ITEMS:
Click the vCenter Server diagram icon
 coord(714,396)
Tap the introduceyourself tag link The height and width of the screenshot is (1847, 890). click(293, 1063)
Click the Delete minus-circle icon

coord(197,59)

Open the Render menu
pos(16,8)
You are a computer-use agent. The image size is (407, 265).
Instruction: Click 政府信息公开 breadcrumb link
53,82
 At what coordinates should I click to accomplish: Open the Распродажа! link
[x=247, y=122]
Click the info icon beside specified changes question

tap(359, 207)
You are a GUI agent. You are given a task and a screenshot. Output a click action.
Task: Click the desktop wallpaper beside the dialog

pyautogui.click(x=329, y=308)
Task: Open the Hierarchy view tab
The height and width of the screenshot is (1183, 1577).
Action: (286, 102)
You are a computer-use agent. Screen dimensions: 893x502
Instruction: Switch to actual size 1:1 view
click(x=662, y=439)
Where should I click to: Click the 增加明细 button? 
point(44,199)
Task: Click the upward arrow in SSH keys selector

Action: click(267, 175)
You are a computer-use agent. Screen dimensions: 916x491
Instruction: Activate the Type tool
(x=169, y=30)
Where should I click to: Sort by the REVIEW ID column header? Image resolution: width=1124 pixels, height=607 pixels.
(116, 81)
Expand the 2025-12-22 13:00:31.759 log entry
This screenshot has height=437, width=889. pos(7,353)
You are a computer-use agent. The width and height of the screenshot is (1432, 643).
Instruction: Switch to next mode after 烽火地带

THE EXERCISE: Please reproduce the records exactly, from the line with "Where should I click to: Sort" to the end of the records.

FINAL RESULT:
Where should I click to: Sort by the REVIEW ID column header? Image resolution: width=1124 pixels, height=607 pixels.
(116, 81)
Expand the 2025-12-22 13:00:31.759 log entry
This screenshot has height=437, width=889. pos(7,353)
You are a computer-use agent. The width and height of the screenshot is (1432, 643).
Instruction: Switch to next mode after 烽火地带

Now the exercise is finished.